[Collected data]
BEGIN

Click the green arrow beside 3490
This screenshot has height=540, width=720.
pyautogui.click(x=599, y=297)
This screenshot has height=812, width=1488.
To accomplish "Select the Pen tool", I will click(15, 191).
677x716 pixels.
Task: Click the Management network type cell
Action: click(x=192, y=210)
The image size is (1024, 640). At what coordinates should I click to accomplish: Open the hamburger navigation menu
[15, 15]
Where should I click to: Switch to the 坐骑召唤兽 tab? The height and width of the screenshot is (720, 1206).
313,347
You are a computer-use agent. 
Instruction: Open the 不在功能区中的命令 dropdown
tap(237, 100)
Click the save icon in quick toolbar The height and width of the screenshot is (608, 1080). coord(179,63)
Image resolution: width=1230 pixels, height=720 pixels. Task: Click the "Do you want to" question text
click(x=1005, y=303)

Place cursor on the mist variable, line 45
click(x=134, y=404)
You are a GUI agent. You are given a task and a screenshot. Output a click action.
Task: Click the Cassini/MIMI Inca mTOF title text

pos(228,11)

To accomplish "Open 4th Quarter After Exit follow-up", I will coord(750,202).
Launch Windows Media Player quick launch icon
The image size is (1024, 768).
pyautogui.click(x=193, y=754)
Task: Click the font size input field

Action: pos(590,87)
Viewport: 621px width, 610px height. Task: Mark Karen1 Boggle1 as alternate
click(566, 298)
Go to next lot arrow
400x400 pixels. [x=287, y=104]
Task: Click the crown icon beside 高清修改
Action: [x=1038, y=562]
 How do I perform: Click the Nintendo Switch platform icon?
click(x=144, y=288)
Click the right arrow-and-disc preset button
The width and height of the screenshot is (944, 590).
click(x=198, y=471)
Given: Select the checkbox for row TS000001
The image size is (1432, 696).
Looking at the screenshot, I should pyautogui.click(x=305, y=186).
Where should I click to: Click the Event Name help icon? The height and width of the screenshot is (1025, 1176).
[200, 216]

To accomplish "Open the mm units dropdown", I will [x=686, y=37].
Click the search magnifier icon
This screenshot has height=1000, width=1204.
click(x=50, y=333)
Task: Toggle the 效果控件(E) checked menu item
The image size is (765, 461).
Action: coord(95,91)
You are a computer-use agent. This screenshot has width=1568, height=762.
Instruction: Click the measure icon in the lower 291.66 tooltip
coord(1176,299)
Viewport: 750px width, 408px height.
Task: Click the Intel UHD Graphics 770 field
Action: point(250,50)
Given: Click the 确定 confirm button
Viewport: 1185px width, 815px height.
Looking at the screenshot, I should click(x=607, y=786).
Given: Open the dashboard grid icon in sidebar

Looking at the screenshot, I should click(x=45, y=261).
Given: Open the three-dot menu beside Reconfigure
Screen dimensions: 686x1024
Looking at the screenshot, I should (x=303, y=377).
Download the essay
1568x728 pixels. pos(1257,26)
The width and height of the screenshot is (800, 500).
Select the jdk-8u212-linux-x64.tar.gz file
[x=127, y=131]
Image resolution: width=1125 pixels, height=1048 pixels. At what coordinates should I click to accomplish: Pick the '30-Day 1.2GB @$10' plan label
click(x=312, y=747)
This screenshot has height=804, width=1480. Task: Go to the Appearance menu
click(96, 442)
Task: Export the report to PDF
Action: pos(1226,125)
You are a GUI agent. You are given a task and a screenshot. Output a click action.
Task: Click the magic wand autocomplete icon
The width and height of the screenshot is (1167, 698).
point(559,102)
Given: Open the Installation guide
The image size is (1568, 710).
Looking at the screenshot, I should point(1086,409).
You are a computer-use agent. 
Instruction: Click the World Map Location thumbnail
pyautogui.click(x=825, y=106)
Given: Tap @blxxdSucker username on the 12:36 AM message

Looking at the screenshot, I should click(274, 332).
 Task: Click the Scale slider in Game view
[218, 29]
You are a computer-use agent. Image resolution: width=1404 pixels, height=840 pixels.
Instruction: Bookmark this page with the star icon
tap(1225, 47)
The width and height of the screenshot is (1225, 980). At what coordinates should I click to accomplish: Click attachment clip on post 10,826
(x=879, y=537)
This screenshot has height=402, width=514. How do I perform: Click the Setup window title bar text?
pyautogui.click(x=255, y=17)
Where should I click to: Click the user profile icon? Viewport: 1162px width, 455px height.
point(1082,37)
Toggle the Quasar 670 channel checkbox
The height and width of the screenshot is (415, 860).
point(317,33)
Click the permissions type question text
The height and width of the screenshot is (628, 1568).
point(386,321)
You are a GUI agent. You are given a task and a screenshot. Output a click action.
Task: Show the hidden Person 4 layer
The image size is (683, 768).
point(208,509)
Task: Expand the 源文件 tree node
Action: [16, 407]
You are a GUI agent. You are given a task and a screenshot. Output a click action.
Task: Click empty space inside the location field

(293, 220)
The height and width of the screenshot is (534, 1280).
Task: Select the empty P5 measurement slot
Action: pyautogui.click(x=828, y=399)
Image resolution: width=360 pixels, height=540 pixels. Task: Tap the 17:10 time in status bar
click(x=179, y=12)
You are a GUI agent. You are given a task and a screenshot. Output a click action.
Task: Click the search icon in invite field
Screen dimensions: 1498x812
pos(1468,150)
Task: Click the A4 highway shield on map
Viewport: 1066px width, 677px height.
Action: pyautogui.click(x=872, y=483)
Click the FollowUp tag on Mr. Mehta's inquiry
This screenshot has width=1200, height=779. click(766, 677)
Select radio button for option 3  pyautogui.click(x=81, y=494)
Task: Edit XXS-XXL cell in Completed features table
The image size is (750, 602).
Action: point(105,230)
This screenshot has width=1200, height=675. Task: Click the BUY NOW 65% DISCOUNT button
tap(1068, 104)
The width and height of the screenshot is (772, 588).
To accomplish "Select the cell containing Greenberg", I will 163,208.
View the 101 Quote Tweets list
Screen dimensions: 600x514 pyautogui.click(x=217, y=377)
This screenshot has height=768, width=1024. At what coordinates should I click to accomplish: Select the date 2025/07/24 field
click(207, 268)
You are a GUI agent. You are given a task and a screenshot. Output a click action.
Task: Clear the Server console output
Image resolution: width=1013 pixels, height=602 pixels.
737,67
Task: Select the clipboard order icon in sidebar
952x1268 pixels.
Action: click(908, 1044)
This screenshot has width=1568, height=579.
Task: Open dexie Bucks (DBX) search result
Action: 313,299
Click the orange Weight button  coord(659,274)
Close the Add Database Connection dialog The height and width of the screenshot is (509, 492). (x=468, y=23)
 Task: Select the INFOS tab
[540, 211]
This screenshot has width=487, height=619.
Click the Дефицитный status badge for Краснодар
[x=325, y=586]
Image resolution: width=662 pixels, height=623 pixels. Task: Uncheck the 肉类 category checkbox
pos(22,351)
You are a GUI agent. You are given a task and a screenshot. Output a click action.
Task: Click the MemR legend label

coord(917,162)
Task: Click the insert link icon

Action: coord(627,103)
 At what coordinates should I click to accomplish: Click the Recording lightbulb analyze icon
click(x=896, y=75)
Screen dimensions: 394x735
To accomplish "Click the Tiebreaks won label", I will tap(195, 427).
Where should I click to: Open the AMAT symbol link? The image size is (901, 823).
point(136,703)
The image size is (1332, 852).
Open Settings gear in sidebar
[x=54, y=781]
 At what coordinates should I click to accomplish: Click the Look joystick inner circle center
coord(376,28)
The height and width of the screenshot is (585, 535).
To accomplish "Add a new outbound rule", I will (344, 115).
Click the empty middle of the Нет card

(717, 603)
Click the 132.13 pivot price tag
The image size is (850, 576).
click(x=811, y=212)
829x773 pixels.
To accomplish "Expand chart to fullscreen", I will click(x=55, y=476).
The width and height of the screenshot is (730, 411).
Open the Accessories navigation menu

END

### Exercise directions
Repeat the entries. Keep each one exactly as written.

### Written answer
Click the green arrow beside 3490
This screenshot has height=540, width=720.
pyautogui.click(x=599, y=297)
This screenshot has height=812, width=1488.
To accomplish "Select the Pen tool", I will click(15, 191).
677x716 pixels.
Task: Click the Management network type cell
Action: click(x=192, y=210)
The image size is (1024, 640). At what coordinates should I click to accomplish: Open the hamburger navigation menu
[15, 15]
Where should I click to: Switch to the 坐骑召唤兽 tab? The height and width of the screenshot is (720, 1206).
313,347
You are a computer-use agent. 
Instruction: Open the 不在功能区中的命令 dropdown
tap(237, 100)
Click the save icon in quick toolbar The height and width of the screenshot is (608, 1080). coord(179,63)
Image resolution: width=1230 pixels, height=720 pixels. Task: Click the "Do you want to" question text
click(x=1005, y=303)

Place cursor on the mist variable, line 45
click(x=134, y=404)
You are a GUI agent. You are given a task and a screenshot. Output a click action.
Task: Click the Cassini/MIMI Inca mTOF title text

pos(228,11)

To accomplish "Open 4th Quarter After Exit follow-up", I will coord(750,202).
Launch Windows Media Player quick launch icon
The image size is (1024, 768).
pyautogui.click(x=193, y=754)
Task: Click the font size input field

Action: pos(590,87)
Viewport: 621px width, 610px height. Task: Mark Karen1 Boggle1 as alternate
click(566, 298)
Go to next lot arrow
400x400 pixels. [x=287, y=104]
Task: Click the crown icon beside 高清修改
Action: [x=1038, y=562]
 How do I perform: Click the Nintendo Switch platform icon?
click(x=144, y=288)
Click the right arrow-and-disc preset button
The width and height of the screenshot is (944, 590).
click(x=198, y=471)
Given: Select the checkbox for row TS000001
The image size is (1432, 696).
Looking at the screenshot, I should pyautogui.click(x=305, y=186).
Where should I click to: Click the Event Name help icon? The height and width of the screenshot is (1025, 1176).
[200, 216]

To accomplish "Open the mm units dropdown", I will [x=686, y=37].
Click the search magnifier icon
This screenshot has height=1000, width=1204.
click(x=50, y=333)
Task: Toggle the 效果控件(E) checked menu item
The image size is (765, 461).
Action: coord(95,91)
You are a computer-use agent. This screenshot has width=1568, height=762.
Instruction: Click the measure icon in the lower 291.66 tooltip
coord(1176,299)
Viewport: 750px width, 408px height.
Task: Click the Intel UHD Graphics 770 field
Action: point(250,50)
Given: Click the 确定 confirm button
Viewport: 1185px width, 815px height.
Looking at the screenshot, I should click(x=607, y=786).
Given: Open the dashboard grid icon in sidebar

Looking at the screenshot, I should click(x=45, y=261).
Given: Open the three-dot menu beside Reconfigure
Screen dimensions: 686x1024
Looking at the screenshot, I should (x=303, y=377).
Download the essay
1568x728 pixels. pos(1257,26)
The width and height of the screenshot is (800, 500).
Select the jdk-8u212-linux-x64.tar.gz file
[x=127, y=131]
Image resolution: width=1125 pixels, height=1048 pixels. At what coordinates should I click to accomplish: Pick the '30-Day 1.2GB @$10' plan label
click(x=312, y=747)
This screenshot has height=804, width=1480. Task: Go to the Appearance menu
click(96, 442)
Task: Export the report to PDF
Action: pos(1226,125)
You are a GUI agent. You are given a task and a screenshot. Output a click action.
Task: Click the magic wand autocomplete icon
The width and height of the screenshot is (1167, 698).
point(559,102)
Given: Open the Installation guide
The image size is (1568, 710).
Looking at the screenshot, I should point(1086,409).
You are a computer-use agent. 
Instruction: Click the World Map Location thumbnail
pyautogui.click(x=825, y=106)
Given: Tap @blxxdSucker username on the 12:36 AM message

Looking at the screenshot, I should click(274, 332).
 Task: Click the Scale slider in Game view
[218, 29]
You are a computer-use agent. Image resolution: width=1404 pixels, height=840 pixels.
Instruction: Bookmark this page with the star icon
tap(1225, 47)
The width and height of the screenshot is (1225, 980). At what coordinates should I click to accomplish: Click attachment clip on post 10,826
(x=879, y=537)
This screenshot has height=402, width=514. How do I perform: Click the Setup window title bar text?
pyautogui.click(x=255, y=17)
Where should I click to: Click the user profile icon? Viewport: 1162px width, 455px height.
point(1082,37)
Toggle the Quasar 670 channel checkbox
The height and width of the screenshot is (415, 860).
point(317,33)
Click the permissions type question text
The height and width of the screenshot is (628, 1568).
point(386,321)
You are a GUI agent. You are given a task and a screenshot. Output a click action.
Task: Show the hidden Person 4 layer
The image size is (683, 768).
point(208,509)
Task: Expand the 源文件 tree node
Action: [16, 407]
You are a GUI agent. You are given a task and a screenshot. Output a click action.
Task: Click empty space inside the location field

(293, 220)
The height and width of the screenshot is (534, 1280).
Task: Select the empty P5 measurement slot
Action: pyautogui.click(x=828, y=399)
Image resolution: width=360 pixels, height=540 pixels. Task: Tap the 17:10 time in status bar
click(x=179, y=12)
You are a GUI agent. You are given a task and a screenshot. Output a click action.
Task: Click the search icon in invite field
Screen dimensions: 1498x812
pos(1468,150)
Task: Click the A4 highway shield on map
Viewport: 1066px width, 677px height.
Action: pyautogui.click(x=872, y=483)
Click the FollowUp tag on Mr. Mehta's inquiry
This screenshot has width=1200, height=779. click(766, 677)
Select radio button for option 3  pyautogui.click(x=81, y=494)
Task: Edit XXS-XXL cell in Completed features table
The image size is (750, 602).
Action: point(105,230)
This screenshot has width=1200, height=675. Task: Click the BUY NOW 65% DISCOUNT button
tap(1068, 104)
The width and height of the screenshot is (772, 588).
To accomplish "Select the cell containing Greenberg", I will 163,208.
View the 101 Quote Tweets list
Screen dimensions: 600x514 pyautogui.click(x=217, y=377)
This screenshot has height=768, width=1024. At what coordinates should I click to accomplish: Select the date 2025/07/24 field
click(207, 268)
You are a GUI agent. You are given a task and a screenshot. Output a click action.
Task: Clear the Server console output
Image resolution: width=1013 pixels, height=602 pixels.
737,67
Task: Select the clipboard order icon in sidebar
952x1268 pixels.
Action: click(908, 1044)
This screenshot has width=1568, height=579.
Task: Open dexie Bucks (DBX) search result
Action: 313,299
Click the orange Weight button  coord(659,274)
Close the Add Database Connection dialog The height and width of the screenshot is (509, 492). (x=468, y=23)
 Task: Select the INFOS tab
[540, 211]
This screenshot has width=487, height=619.
Click the Дефицитный status badge for Краснодар
[x=325, y=586]
Image resolution: width=662 pixels, height=623 pixels. Task: Uncheck the 肉类 category checkbox
pos(22,351)
You are a GUI agent. You are given a task and a screenshot. Output a click action.
Task: Click the MemR legend label

coord(917,162)
Task: Click the insert link icon

Action: coord(627,103)
 At what coordinates should I click to accomplish: Click the Recording lightbulb analyze icon
click(x=896, y=75)
Screen dimensions: 394x735
To accomplish "Click the Tiebreaks won label", I will tap(195, 427).
Where should I click to: Open the AMAT symbol link? The image size is (901, 823).
point(136,703)
The image size is (1332, 852).
Open Settings gear in sidebar
[x=54, y=781]
 At what coordinates should I click to accomplish: Click the Look joystick inner circle center
coord(376,28)
The height and width of the screenshot is (585, 535).
To accomplish "Add a new outbound rule", I will (344, 115).
Click the empty middle of the Нет card

(717, 603)
Click the 132.13 pivot price tag
The image size is (850, 576).
click(x=811, y=212)
829x773 pixels.
To accomplish "Expand chart to fullscreen", I will click(x=55, y=476).
The width and height of the screenshot is (730, 411).
Open the Accessories navigation menu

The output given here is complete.